📝 Guest Post: Switching from Spreadsheets to Experiment Tracker and How It Improved My Model Development Process*

Mar 31, 2023

In this guest post, neptune.ai shares the story of one of its users, Nikita Kozodoi. He talks about his model development process before and after using Neptune. Give it a read! You can find the full article on Neptune’s MLOps Blog.

Many ML projects have a similar workflow. You start with a simple pipeline with a benchmark model.

Next, you begin incorporating improvements: adding features, augmenting the data, tuning the model… On each iteration, you evaluate your solution and keep changes that improve the target metric.

This workflow involves running a lot of experiments. As time goes by, it becomes difficult to keep track of the progress and positive changes.

Instead of working on new ideas, you spend time thinking:

“Have I already tried this thing?”,
“What was that hyperparameter value that worked so well last week?”

You end up running the same stuff multiple times. If you are not tracking your experiments yet, I highly recommend you start!

In my previous Kaggle projects, I used to rely on spreadsheets for tracking. It worked very well in the beginning, but soon I realized that setting up and managing spreadsheets with experiment meta-data requires loads of additional work. I got tired of manually filling in model parameters and performance values after each experiment and really wanted to switch to an automated solution.

“[Neptune] allowed me to save a lot of time and focus on modeling decisions which helped me to earn three medals in Kaggle competitions.”

This was when I discovered neptune.ai. This tool allowed me to save a lot of time and focus on modeling decisions, which helped me to earn three medals in Kaggle competitions.

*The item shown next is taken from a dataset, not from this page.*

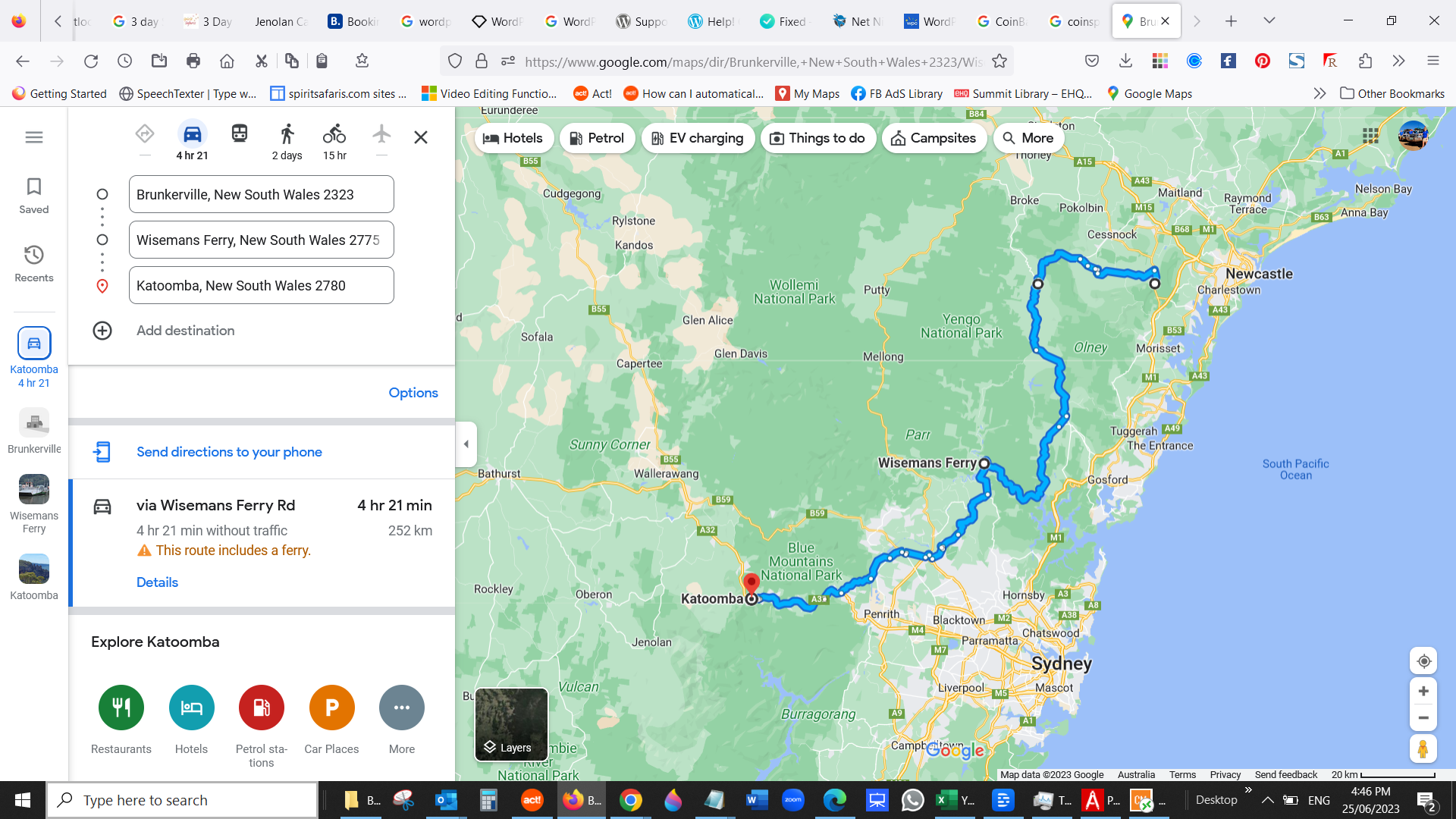This screenshot has width=1456, height=819.
Task: Collapse the directions side panel
Action: [466, 444]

In this post, I will share my story of switching from spreadsheets to Neptune for experiment tracking. I will describe a few disadvantages of spreadsheets, explain how Neptune helps to address them and give a couple of tips on using Neptune for Kaggle.

What is wrong with spreadsheets for experiment tracking?

Spreadsheets are great for many purposes. To track experiments, you can simply set up a spreadsheet with different columns containing the relevant parameters and performance of your pipeline. It is also easy to share this spreadsheet with teammates.

Sounds great, right?

Unfortunately, there are a few problems with this.

Manual work

After doing it for a while, you will notice that maintaining a spreadsheet starts eating too much time. You need to manually fill in a row with meta-data for each new experiment and add a column for each new parameter. This will get out of control once your pipeline becomes more sophisticated.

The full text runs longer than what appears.